A few years ago, when Princeton University chemistry professor Abigail G. Doyle developed an enantioselective ring opening reaction of epoxides using fluoride, she initially thought she’d leave the radioactive translation to another group. But after chatting with Harvard’s Ritter, she changed her mind. “Tobias said, ‘No one is going to do it unless you show them how to because it’s not trivial to translate cold fluorination to radiofluorination,’ ” Doyle recalls.

So she teamed up with Hank F. Kung, a radiochemist at the University of Pennsylvania, to make the cold chemistry hot (J. Am. Chem. Soc. 2014, DOI: 10.1021/ja5025645). The group’s big challenge, she says, was figuring out how to incorporate 18F into the system. They knew that the active catalyst was a (salen)cobalt fluoride, so they had to figure out a way to make that material quickly from the radioactive fluoride that comes from the cyclotron.

“The solution that my student came up with, which I think is really quite straightforward and simple—and therefore quite powerful—was to tweak the way radiochemists make K18F,” Doyle says. This involves passing aqueous 18F through a quaternary ammonium anion exchange cartridge. The resin causes 18F to localize on the cartridge via anion exchange. Radiochemists can then pass potassium carbonate through that cartridge to elute off K18F.

“What Thomas found was that we can pass a solution of (salen)cobalt tosylate through that same cartridge and elute what we propose is the (salen)cobalt-18F complex,” Doyle says. The automation, she points out, is already established. “All you have to do is change out the solution of potassium carbonate for (salen)cobalt tosylate, so it should be something that nonexperts can perform readily.”

Indeed, the researchers were able to conduct the fluorination in a remote-controlled hot cell to prepare 18F-labeled fluoromisonidazole, or [18F]FMISO, a radiotracer for imaging tumor hypoxia.

John T. Groves, Doyle’s colleague in the Princeton chemistry department, also uses the ion exchange cartridge technique to make a different transition-metal fluoride catalyst.

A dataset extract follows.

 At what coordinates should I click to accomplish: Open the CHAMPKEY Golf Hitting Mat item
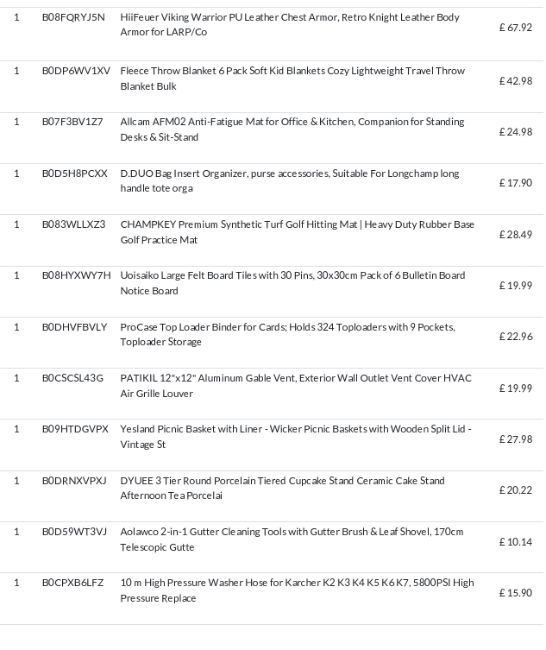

This compound, which is made from a (salen)manganese tosylate catalyst, fluorinates benzylic C–H bonds (J. Am. Chem. Soc. 2014, DOI: 10.1021/ja5039819). Groves’s group developed the reaction in collaboration with Hooker’s. The reaction, Groves says, tolerates a number of functional groups and can be used to fluorinate molecules of medium complexity. They use the reaction to append 18F to a number of drug molecules.

“When you discover something like we had, it really is of interest to see if you can make it useful to somebody,” Groves says. “There are only a handful of molecules that are approved by the Food & Drug Administration for PET imaging. I think that the field is on the cusp of making PET more practical because new imaging agents can be made and evaluated more quickly. That’s a key thing. It’s especially key if you can fluorinate C–H bonds because you can just take a molecule off the shelf, put 18F in that, and test it.”

Hooker agrees that throughput is key to boosting the number of radiotracers available to scientists. More fluorination reactions with 18F can only help scientists in their search.

“You’re going to fail a lot,” he says. “Most things you label are going to nonspecifically accumulate, have poor penetration, or fail because of metabolism. Just like in drug discovery, throughput matters. I need to be able to radiolabel lots of molecules very efficiently. But I need to be able to screen them in preclinical imaging efficiently too. So if you can make molecules efficiently and image them efficiently, you’re going to get lucky.” ◾

Reaction schemes showing 18F fluorination on organic compounds of medium complexity working towards the synthesis PET radiotracers.